== Task instructions ==
Arrange every line of the entries below as a numbered list, leaving out any blank lines.

— Begin —

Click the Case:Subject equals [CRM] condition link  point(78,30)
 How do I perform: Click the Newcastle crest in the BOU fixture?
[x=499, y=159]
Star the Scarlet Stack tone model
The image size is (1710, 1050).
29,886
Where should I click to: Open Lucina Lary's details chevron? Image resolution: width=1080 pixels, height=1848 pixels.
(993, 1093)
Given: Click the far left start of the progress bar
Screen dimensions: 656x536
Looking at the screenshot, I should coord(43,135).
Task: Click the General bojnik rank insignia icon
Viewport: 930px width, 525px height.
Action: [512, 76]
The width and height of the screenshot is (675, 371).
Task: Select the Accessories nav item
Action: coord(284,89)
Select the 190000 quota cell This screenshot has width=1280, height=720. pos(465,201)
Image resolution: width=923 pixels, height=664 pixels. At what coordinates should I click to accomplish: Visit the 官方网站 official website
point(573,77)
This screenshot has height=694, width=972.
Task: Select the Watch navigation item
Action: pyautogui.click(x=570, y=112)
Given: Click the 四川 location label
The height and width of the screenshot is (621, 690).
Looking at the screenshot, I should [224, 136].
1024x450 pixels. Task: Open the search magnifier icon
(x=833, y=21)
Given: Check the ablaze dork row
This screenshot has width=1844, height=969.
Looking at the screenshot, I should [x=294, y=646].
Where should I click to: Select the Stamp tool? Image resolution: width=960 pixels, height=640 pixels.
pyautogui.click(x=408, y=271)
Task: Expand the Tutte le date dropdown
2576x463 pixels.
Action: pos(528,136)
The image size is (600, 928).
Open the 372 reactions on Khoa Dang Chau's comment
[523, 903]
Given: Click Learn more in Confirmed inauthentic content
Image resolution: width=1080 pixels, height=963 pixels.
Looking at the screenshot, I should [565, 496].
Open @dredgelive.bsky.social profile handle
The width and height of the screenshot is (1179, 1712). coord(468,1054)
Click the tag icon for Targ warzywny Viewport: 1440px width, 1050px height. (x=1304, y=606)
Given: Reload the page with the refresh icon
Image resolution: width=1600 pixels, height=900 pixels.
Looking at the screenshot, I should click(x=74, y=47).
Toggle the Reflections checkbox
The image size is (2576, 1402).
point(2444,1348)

— End —

== Correct response ==
1. Click the Case:Subject equals [CRM] condition link  point(78,30)
2.  How do I perform: Click the Newcastle crest in the BOU fixture?
3. [x=499, y=159]
4. Star the Scarlet Stack tone model
5. The image size is (1710, 1050).
6. 29,886
7. Where should I click to: Open Lucina Lary's details chevron? Image resolution: width=1080 pixels, height=1848 pixels.
8. (993, 1093)
9. Given: Click the far left start of the progress bar
10. Screen dimensions: 656x536
11. Looking at the screenshot, I should coord(43,135).
12. Task: Click the General bojnik rank insignia icon
13. Viewport: 930px width, 525px height.
14. Action: [512, 76]
15. The width and height of the screenshot is (675, 371).
16. Task: Select the Accessories nav item
17. Action: coord(284,89)
18. Select the 190000 quota cell This screenshot has width=1280, height=720. pos(465,201)
19. Image resolution: width=923 pixels, height=664 pixels. At what coordinates should I click to accomplish: Visit the 官方网站 official website
20. point(573,77)
21. This screenshot has height=694, width=972.
22. Task: Select the Watch navigation item
23. Action: pyautogui.click(x=570, y=112)
24. Given: Click the 四川 location label
25. The height and width of the screenshot is (621, 690).
26. Looking at the screenshot, I should [224, 136].
27. 1024x450 pixels. Task: Open the search magnifier icon
28. (x=833, y=21)
29. Given: Check the ablaze dork row
30. This screenshot has width=1844, height=969.
31. Looking at the screenshot, I should [x=294, y=646].
32. Where should I click to: Select the Stamp tool? Image resolution: width=960 pixels, height=640 pixels.
33. pyautogui.click(x=408, y=271)
34. Task: Expand the Tutte le date dropdown
35. 2576x463 pixels.
36. Action: pos(528,136)
37. The image size is (600, 928).
38. Open the 372 reactions on Khoa Dang Chau's comment
39. [523, 903]
40. Given: Click Learn more in Confirmed inauthentic content
41. Image resolution: width=1080 pixels, height=963 pixels.
42. Looking at the screenshot, I should [565, 496].
43. Open @dredgelive.bsky.social profile handle
44. The width and height of the screenshot is (1179, 1712). coord(468,1054)
45. Click the tag icon for Targ warzywny Viewport: 1440px width, 1050px height. (x=1304, y=606)
46. Given: Reload the page with the refresh icon
47. Image resolution: width=1600 pixels, height=900 pixels.
48. Looking at the screenshot, I should click(x=74, y=47).
49. Toggle the Reflections checkbox
50. The image size is (2576, 1402).
51. point(2444,1348)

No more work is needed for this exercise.